GEO-7 Raporu geleceğin yol haritasını sunuyor

  • UNEP’in Küresel Çevre Görünümü 7 (GEO-7) raporu, iklim krizi, biyoçeşitlilik kaybı ve kirliliğe karşı sistemsel dönüşüm çağrısı yapıyor.

    “İklim krizinin artan tehdidi karşısında ekonomiyi ve çevreyi yeniden şekillendirmek için ‘birbirine bağlı, toplumun tamamını ve devletin tüm kademelerini kapsayan’ bir yaklaşım, elimizdeki tek seçenek olmayı sürdürüyor.” Bu uyarı, Birleşmiş Milletler Çevre Programı’nın (UNEP) Küresel Çevre Görünümü 7 raporu ‘Seçtiğimiz Gelecek’te yer alıyor. Raporda, sağlıklı bir gezegen ve ‘herkes için refah’ adına küresel bir yön değişikliği çağrısı yapılıyor. 82 ülkeden 287 bilim insanının hazırladığı rapor, ülkelerin enerji ve gıda gibi sistemleri dönüştürmek için bir araya gelmediği takdirde iklim değişikliğinin tetikleyeceği yıkıcı etkileri ayrıntılandırıyor.
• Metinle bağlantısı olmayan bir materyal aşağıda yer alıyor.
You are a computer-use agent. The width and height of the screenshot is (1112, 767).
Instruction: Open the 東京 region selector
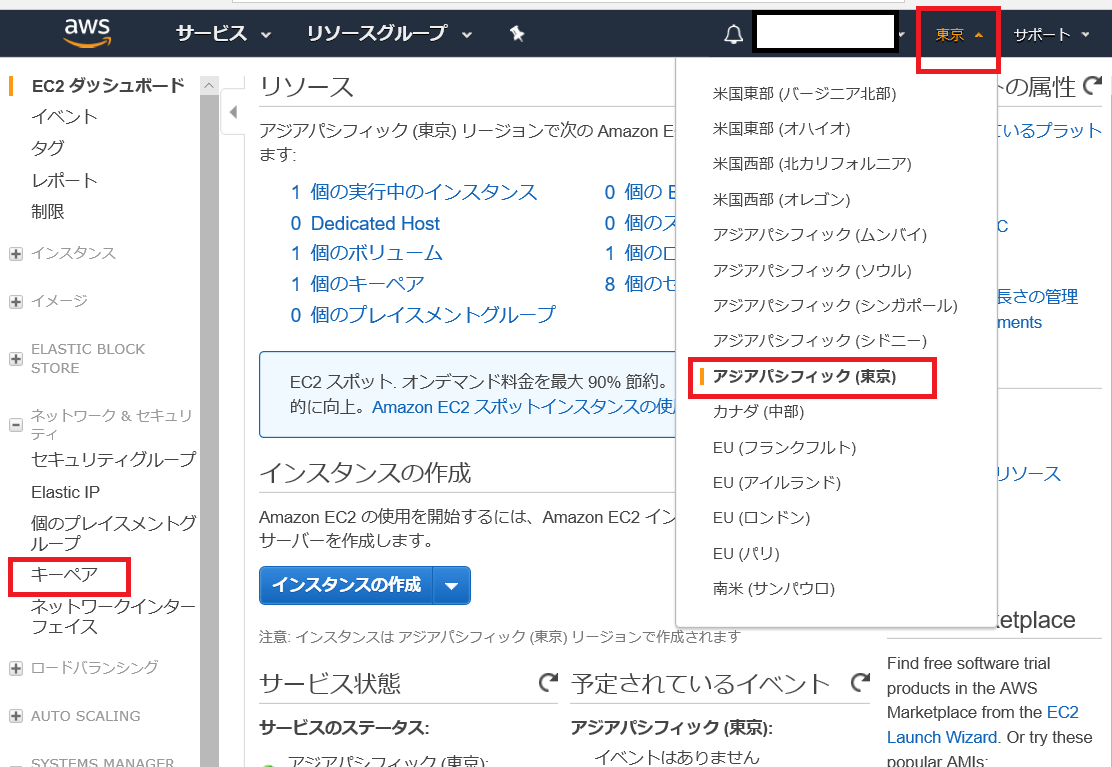pos(959,35)
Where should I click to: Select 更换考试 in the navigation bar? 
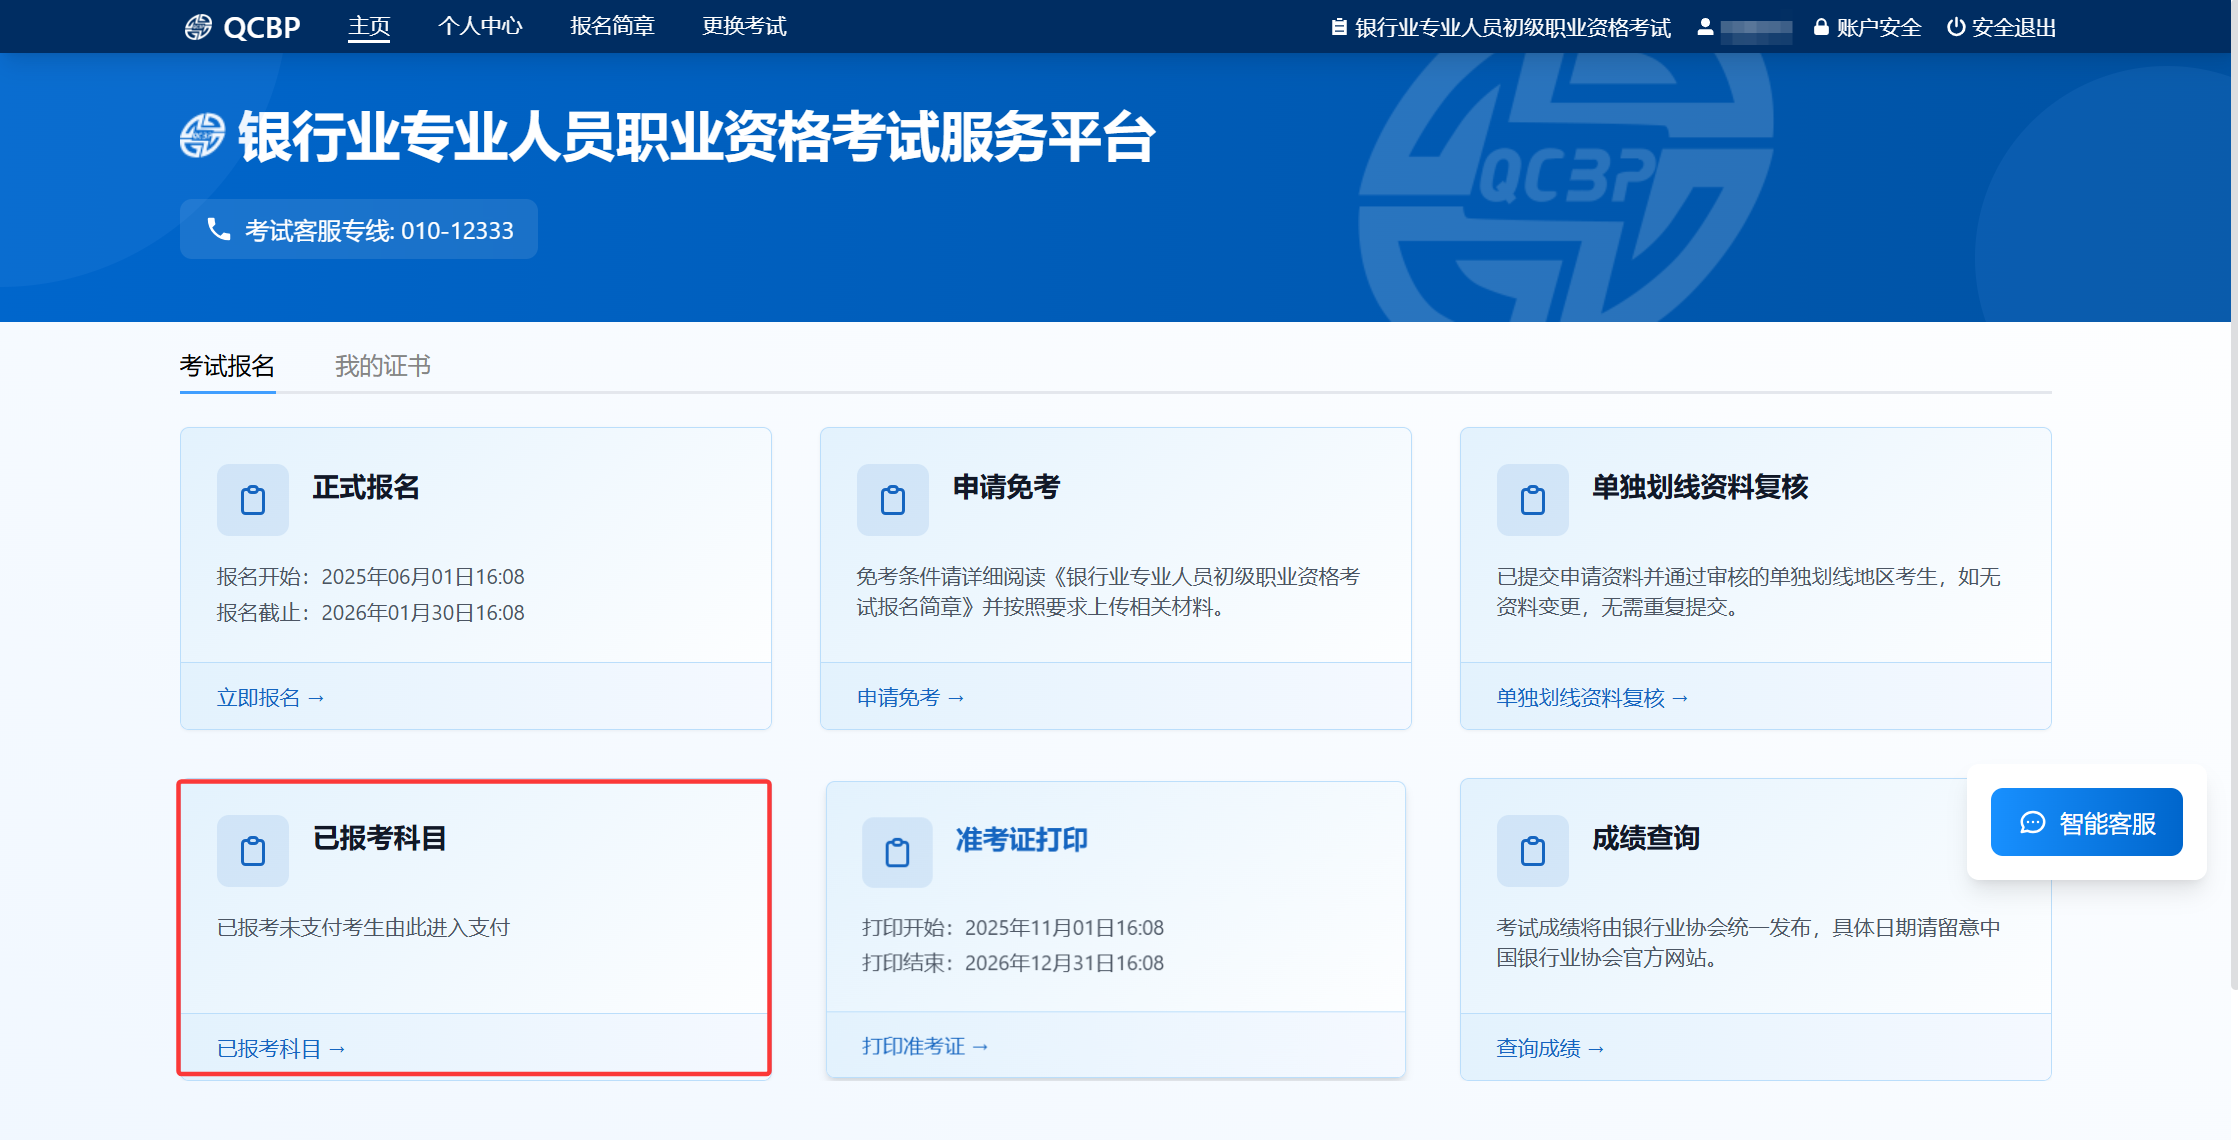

    İklim değişikliği 2050’ye kadar küresel milli geliri yüzde 4 azaltacak
    Birleşmiş Milletler Çevre Programı İcra Direktörü Inger Andersen, “Mevcut yolda kalmayı seçersek, yani ekonomilerimizi fosil yakıtlarla çalıştırmaya, ham kaynakları çıkarmaya, doğayı yok etmeye, çevreyi kirletmeye devam edersek, zararlar katlanır” dedi. Raporda, iklim değişikliğinin 2050’ye kadar küresel yıllık GSYH’yi (Gayrı Safi Yurtiçi Hasıla) yüzde 4 azaltacağı, milyonlarca cana mal olacağı ve zorunlu göçü tırmandıracağı uyarısında bulunuluyor. İklim değişikliğinin ‘Birbirine bağlı krizi’ ele alınmadıkça, Amazon yağmur ormanlarında gerileme ile buz tabakalarının çöküşü de neredeyse gerçeğe dönüşecek; gıda bulunabilirliği azalacak ve yüz milyonlarca hektar daha doğal alan kaybedilecek. Ancak uygun düzeyde yatırımla 2050’ye kadar yaklaşık 9 milyon erken ölüm önlenebilir; bunların büyük bölümü hava kirliliğinin azalmasına bağlanır. Yaklaşık 200 milyon kişi de aşırı yoksulluktan kurtulur, 300 milyon kişi güvenli biçimde yönetilen su kaynaklarına erişebilir. Raporda, bunun önemli başlangıç maliyetleri gerektireceği ancak bu yolun küresel makroekonomik faydalarının 2050’den itibaren görülmeye başlanacağı ve 2070 itibarıyla yılda 20 trilyon dolara (yaklaşık 17,19 trilyon euro) ulaşacağı da belirtiliyor.

    Dünya iklim eylemine nasıl yatırım yapabilir?
    Inger Andersen, “Bu yeni yolculuk, ekonomik refahın ölçütü olarak GSYH’nın ötesine geçmekle başlıyor” dedi. Bilim insanları, insan ve doğal sermayenin sağlığını da izleyen kapsayıcı göstergelerin, ekonomik ve iş dünyası kararlarını yönlendirmede çok daha etkili olduğunu savunuyor. Bilim insanları ayrıca ‘Malzeme ayak izlerini azaltan’ döngüsel ekonomi modellerine geçiş ve enerji sisteminin hızla karbondan arındırılması çağrısı yaptılar. Bu ise, sera gazlarına en çok katkıda bulunan fosil yakıtlardan uzaklaşmayı gerektiriyor. Ve bu da hiç kolay bir iş değil. Bu yılın başlarında, sözde petrol devletleri, COP30’un (2025 Birleşmiş Milletler İklim Değişikliği Konferansı) nihai anlaşmasına fosil yakıtların aşamalı olarak terk edilmesi, yol haritasının dahil edilmesini engelledi; bu da daha yeşil bir enerji geleceğine giden yolun artık BM’nin yetki alanının dışında kaldığı anlamına geliyor. Sürdürülebilir beslenme alışkanlıklarına geçiş, israfın azaltılması, tarımsal uygulamaların iyileştirilmesi ve bozulmuş ekosistemler onarılırken korunan alanların genişletilmesi de değişimin temel itici güçleri olarak belirlendi. Andersen sözlerini şöyle tamamladı: “Değişim her zaman zordur, böylesine büyük ölçekte olduğunda daha da zor. Ama değişmek zorundayız. İnsanlığın önünde iki gelecek var. Doğru olanı seçelim.”